[Requirement 1] Decide whether each statement below agrees with the 23andMe lab exercises, answering yes or no and quoting the words of the exercises that settle it. (a) Exercise 2 removes genotypes A and T. (b) Exercise 5 builds on Exercise 4. (c) In Exercise 7 the bars are filled with black.
[Requirement 2] Write a continuation of the 23andMe lab exercises, picking up after the last sentence of Exercise 7.

Use the 23andMe complete data set for the exercises. Pay attention to how your graphs look in today's final knitted lab report. You will be docked points if the graphs do not look nice (e.g. overlapping column names, truncated legends, ets.)

### Exercise 1

Subset (select) the 23andMe complete data frame to just position and genotype

### Exercise 2

Filter to just the MT chromosome and remove genotypes A and T. (you can use != to remove).

### Exercise 3

Use `group_by()` and `summarize()` to find the first position, last position and number of positions (SNPs) measured for each chromosome. Note that each position represents a SNP, therefore the number of SNPs for a chromosome = the number of positions measured on each chromosome.

### Exercise 4

Building on ex3 create use `mutate` to create new column with the density of SNPs for each chromosome based the total number of SNPs divided by the last position - first position

### Exercise 5

Building on ex3 sort chromosomes based on SNP density.

### Exercise 6

Make a table for your report using DT to show SNP density

### Exercise 7

Using ggplot make a make a bar graph of the total SNP counts for each chromosome. Add title and labels for the x and y axis. Set the fill of the bars to yellow and the outline (color) to black.

[Collected data entries]
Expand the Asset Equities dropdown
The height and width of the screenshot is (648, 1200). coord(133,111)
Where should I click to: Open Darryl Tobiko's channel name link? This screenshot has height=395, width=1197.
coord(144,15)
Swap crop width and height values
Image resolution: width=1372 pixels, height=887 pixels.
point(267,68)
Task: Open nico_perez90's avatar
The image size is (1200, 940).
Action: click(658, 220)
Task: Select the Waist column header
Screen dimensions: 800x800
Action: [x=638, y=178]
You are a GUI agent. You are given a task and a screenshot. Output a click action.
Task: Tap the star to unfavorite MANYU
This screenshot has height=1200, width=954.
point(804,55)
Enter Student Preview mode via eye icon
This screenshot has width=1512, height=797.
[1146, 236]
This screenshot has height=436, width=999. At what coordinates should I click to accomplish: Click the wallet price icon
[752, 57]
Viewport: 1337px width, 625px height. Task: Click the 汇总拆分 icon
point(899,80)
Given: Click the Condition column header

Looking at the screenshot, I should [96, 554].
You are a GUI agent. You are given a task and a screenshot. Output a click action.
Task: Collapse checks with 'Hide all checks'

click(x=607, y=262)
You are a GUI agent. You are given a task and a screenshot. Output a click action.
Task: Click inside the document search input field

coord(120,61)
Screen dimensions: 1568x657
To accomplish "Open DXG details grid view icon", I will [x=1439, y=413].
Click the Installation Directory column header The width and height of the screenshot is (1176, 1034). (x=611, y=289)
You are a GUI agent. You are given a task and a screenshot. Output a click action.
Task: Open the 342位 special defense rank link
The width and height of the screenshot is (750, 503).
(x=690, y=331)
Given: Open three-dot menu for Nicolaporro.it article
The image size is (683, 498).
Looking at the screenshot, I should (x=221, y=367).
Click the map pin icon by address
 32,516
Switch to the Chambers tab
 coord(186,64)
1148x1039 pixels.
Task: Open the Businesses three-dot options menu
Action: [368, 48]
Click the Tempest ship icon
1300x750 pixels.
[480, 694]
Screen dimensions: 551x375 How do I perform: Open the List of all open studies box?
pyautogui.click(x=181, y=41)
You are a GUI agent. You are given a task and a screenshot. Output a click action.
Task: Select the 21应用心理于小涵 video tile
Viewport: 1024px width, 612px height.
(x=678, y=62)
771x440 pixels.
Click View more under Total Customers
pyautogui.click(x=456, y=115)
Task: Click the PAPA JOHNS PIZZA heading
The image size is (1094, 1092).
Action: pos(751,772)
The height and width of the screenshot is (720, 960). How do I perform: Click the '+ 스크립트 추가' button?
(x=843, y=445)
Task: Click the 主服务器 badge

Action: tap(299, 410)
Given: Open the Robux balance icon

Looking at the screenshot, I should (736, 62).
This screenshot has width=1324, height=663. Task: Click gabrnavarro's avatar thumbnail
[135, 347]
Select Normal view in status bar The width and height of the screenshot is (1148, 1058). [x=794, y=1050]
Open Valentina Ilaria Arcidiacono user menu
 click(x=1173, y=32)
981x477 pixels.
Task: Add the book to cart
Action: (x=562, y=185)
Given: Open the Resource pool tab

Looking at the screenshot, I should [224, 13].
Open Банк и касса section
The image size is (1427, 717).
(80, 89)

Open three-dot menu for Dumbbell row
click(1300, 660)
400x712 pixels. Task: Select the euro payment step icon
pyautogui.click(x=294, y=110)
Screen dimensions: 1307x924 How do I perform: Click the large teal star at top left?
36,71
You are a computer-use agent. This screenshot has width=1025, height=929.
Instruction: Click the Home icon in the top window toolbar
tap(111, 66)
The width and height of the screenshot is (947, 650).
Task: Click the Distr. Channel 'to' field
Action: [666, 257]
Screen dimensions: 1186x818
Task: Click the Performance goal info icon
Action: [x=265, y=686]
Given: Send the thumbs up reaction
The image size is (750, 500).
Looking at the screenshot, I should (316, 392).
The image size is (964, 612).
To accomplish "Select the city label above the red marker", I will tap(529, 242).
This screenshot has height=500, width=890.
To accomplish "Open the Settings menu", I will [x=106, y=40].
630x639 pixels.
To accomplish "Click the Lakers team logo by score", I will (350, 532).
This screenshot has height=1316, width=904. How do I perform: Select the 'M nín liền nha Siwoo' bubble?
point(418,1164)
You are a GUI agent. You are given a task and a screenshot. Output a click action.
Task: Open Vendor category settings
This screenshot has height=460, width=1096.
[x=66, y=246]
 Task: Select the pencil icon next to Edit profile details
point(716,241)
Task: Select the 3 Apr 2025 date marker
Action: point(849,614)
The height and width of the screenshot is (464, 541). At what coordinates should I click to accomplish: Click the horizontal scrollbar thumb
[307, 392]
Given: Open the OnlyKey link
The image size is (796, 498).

[Final answer 1]
(a) Yes: "remove genotypes A and T."
(b) No: "Building on ex3 sort chromosomes based on SNP density."
(c) No: "Set the fill of the bars to yellow and the outline (color) to black."

[Final answer 2]
### Exercise 8

Modify ex 7 to make a stacked bar graph with the contributions of each genotype to the total SNP count (Hint: use fill).

### Exercise 9

Turn ex 8 into an interactive graph using plotly. Note: Titles in plotly often need to be wrapped. I do this using `labs(title = str_wrap("Total number of SNPs on each chromosome", 40)`.

### Exercise 10

Use `facet_wrap` to show each genotype as a separate graph (with a bar plot of counts per chromosomes).

### Exercise 11

Revise ex10 using `scales="free_y"` in `facet_wrap` to allow better show the variation in each graph.

### Exercise 12

Using the graph you made in exercise 8 output a PNG file with the ppi = 300 and the appropriate width and height so the image looks nice.

### Exercise 13

Load the png file of the graph from your images folder into your Quarto document.